▸ PROBLEM
Render every line of the data below as a Markdown table with two columns, Row for the row number and Line for the line itself. Omit blank lines.

▸ ENTRIES SUPPLIED

- - - - -

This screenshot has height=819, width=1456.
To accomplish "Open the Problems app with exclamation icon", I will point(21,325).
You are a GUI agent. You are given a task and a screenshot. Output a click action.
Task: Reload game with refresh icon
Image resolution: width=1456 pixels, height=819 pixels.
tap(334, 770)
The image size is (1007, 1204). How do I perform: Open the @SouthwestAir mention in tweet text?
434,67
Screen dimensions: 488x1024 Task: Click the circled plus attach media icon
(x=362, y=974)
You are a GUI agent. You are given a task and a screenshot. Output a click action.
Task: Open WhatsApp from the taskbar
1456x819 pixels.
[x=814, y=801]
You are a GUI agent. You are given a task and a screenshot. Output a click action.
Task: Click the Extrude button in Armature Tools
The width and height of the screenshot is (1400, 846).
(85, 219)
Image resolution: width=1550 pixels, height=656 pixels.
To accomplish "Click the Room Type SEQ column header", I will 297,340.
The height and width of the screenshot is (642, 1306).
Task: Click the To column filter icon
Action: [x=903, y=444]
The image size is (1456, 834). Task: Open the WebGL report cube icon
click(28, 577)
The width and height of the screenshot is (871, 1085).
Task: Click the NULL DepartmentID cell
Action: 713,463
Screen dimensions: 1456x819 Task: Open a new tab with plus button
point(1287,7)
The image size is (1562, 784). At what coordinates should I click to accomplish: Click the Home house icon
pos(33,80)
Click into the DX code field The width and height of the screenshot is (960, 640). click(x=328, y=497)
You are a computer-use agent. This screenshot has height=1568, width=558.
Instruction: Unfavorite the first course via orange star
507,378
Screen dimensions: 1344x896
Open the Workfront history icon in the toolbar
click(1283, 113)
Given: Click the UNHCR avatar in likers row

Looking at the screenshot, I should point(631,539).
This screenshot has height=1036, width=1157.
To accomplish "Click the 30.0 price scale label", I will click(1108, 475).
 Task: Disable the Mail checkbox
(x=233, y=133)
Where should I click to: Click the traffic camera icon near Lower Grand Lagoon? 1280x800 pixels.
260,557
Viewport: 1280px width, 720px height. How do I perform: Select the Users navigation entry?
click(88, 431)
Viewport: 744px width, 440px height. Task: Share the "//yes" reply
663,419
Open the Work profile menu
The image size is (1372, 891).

- - - - -

▸ RESPONSE
| Row | Line |
|---|---|
| 1 | This screenshot has height=819, width=1456. |
| 2 | To accomplish "Open the Problems app with exclamation icon", I will point(21,325). |
| 3 | You are a GUI agent. You are given a task and a screenshot. Output a click action. |
| 4 | Task: Reload game with refresh icon |
| 5 | Image resolution: width=1456 pixels, height=819 pixels. |
| 6 | tap(334, 770) |
| 7 | The image size is (1007, 1204). How do I perform: Open the @SouthwestAir mention in tweet text? |
| 8 | 434,67 |
| 9 | Screen dimensions: 488x1024 Task: Click the circled plus attach media icon |
| 10 | (x=362, y=974) |
| 11 | You are a GUI agent. You are given a task and a screenshot. Output a click action. |
| 12 | Task: Open WhatsApp from the taskbar |
| 13 | 1456x819 pixels. |
| 14 | [x=814, y=801] |
| 15 | You are a GUI agent. You are given a task and a screenshot. Output a click action. |
| 16 | Task: Click the Extrude button in Armature Tools |
| 17 | The width and height of the screenshot is (1400, 846). |
| 18 | (85, 219) |
| 19 | Image resolution: width=1550 pixels, height=656 pixels. |
| 20 | To accomplish "Click the Room Type SEQ column header", I will 297,340. |
| 21 | The height and width of the screenshot is (642, 1306). |
| 22 | Task: Click the To column filter icon |
| 23 | Action: [x=903, y=444] |
| 24 | The image size is (1456, 834). Task: Open the WebGL report cube icon |
| 25 | click(28, 577) |
| 26 | The width and height of the screenshot is (871, 1085). |
| 27 | Task: Click the NULL DepartmentID cell |
| 28 | Action: 713,463 |
| 29 | Screen dimensions: 1456x819 Task: Open a new tab with plus button |
| 30 | point(1287,7) |
| 31 | The image size is (1562, 784). At what coordinates should I click to accomplish: Click the Home house icon |
| 32 | pos(33,80) |
| 33 | Click into the DX code field The width and height of the screenshot is (960, 640). click(x=328, y=497) |
| 34 | You are a computer-use agent. This screenshot has height=1568, width=558. |
| 35 | Instruction: Unfavorite the first course via orange star |
| 36 | 507,378 |
| 37 | Screen dimensions: 1344x896 |
| 38 | Open the Workfront history icon in the toolbar |
| 39 | click(1283, 113) |
| 40 | Given: Click the UNHCR avatar in likers row |
| 41 | Looking at the screenshot, I should point(631,539). |
| 42 | This screenshot has height=1036, width=1157. |
| 43 | To accomplish "Click the 30.0 price scale label", I will click(1108, 475). |
| 44 |  Task: Disable the Mail checkbox |
| 45 | (x=233, y=133) |
| 46 | Where should I click to: Click the traffic camera icon near Lower Grand Lagoon? 1280x800 pixels. |
| 47 | 260,557 |
| 48 | Viewport: 1280px width, 720px height. How do I perform: Select the Users navigation entry? |
| 49 | click(88, 431) |
| 50 | Viewport: 744px width, 440px height. Task: Share the "//yes" reply |
| 51 | 663,419 |
| 52 | Open the Work profile menu |
| 53 | The image size is (1372, 891). |